A group of scientists of the University of Granada, the University of Sevilla and the Fat Institute (CSIC) has proved the poor reliability of the current official method in Spain to measure the colour of virgin olive oil and has lied the foundations for a new and more accurate system which allows to use this parameter as an oil quality sign.

«Colour is a very important magnitude from the point of view business and industry because it is a sign of virgin olive oil quality (colour is connected with oil chemical features, like acidity, etc.) and it has a great deal of influence on consumers´ preferences. By using optical techniques, it is also possible to test, for example, if there are adulterations in oil in a fast and non-invasive way».

Researcher Manuel Melgosa Latorre, Professor of Optics in the University of Granada and secretary of the Colour Committee of the Spanish Optical Society, is one of the scientists who have studied colour in specific products like virgin olive oil or los wine: The research team deals with work lines like differences and similarities between Spanish and Maroccan olives; analysis of the preferences of colours and teenagers´personality; connection between colour and the edaphological properties of Mediterranean soils and automated evaluation of colour differences in different industrial implementations.

In the case of virgin olive oil, Melgosa Latorre states that the interest in measuring colour is a response to a technical and commercial request «to characterize the product properly». «We can not forget that the olive-oil sector moves about 500,000 million pesetas per campaign only in Andalusia. If we defend oil as a top quality product and we want to export it with guarantees, origin denominations (OD: Spanish prestigious product classification) should include colour as a characteristic and a quality sign», he asserts.

At the moment, the offical current method in Spain to measure virgin olive oil colour is called Method ABT (Bromothymol Blue Method). According to the researcher from Granada, this system was introduced in 1986 by R. Gutiérrez and F. Gutiérrez as a «Fast Method to Define the Virgon Olive Oil Colour» and it consists of 60 dissolutions which are used as comparative patterns, as a colour card. The analysis of this colour measuring system is one of the research lines of Melgosa Latorre´s group, whose results have been published in the Journal American Oil Chemists’ Society, a journal of international impact in 1999, 2000 and 2001.

In the first study, «Reliability of the Bromthymol Blue Method for Color in Virgin Olive Oils», the researchers reveal the poor reliability of the ABT Method since colour specifications refer to a different space from that recommended by the international community (CIELAB). «ABT patterns are not well distributed in the colour space; in addition, some virgin olive oils are not in the colour space area where ABT patterns position», the lecturer explains.

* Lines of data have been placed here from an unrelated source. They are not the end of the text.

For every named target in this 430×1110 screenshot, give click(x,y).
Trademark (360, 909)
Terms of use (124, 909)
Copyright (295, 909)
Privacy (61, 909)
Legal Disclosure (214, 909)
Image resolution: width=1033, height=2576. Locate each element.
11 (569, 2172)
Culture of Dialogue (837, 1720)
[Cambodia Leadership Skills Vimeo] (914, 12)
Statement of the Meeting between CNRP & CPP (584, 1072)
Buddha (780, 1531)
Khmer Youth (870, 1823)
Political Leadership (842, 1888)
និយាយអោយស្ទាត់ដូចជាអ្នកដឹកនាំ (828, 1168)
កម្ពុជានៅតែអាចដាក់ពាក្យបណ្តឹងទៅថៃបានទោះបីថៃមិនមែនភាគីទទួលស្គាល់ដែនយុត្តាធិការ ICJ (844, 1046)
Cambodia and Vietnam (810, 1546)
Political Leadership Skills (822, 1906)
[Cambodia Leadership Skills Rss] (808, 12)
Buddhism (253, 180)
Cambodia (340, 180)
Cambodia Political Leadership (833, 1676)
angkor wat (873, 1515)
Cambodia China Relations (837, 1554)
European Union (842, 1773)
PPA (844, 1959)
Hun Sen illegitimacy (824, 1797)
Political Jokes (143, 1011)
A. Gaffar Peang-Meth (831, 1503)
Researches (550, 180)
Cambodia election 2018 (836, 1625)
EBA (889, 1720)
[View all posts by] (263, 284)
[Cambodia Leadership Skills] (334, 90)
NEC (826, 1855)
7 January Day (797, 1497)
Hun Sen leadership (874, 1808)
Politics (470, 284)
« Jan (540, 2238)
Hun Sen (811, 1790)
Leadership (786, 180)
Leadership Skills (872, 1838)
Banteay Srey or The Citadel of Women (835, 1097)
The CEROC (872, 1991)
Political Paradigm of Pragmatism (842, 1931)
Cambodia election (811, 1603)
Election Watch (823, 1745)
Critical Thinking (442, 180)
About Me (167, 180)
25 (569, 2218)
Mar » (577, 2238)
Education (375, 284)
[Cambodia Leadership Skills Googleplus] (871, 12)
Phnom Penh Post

The second work («Precision and Accuracy in the Color Specification of Virgin Olive Oils from the Bromthymol Blue Method») confirm the lack of precision and accuracy of the system and proves that a review appropriate to the advances in the field of Optics is necessary.

The last research work (called «Reproducibility of the Bromthymol Blue Standards Used for Color Specification of Virgin Olive Oil») aimed to confirm if ABT patterns (disolutions) are or not temporarily stable. The scientists subjected the samples to periodical measurements for a year and they detected that disolutions were unstable immediately after their preparation.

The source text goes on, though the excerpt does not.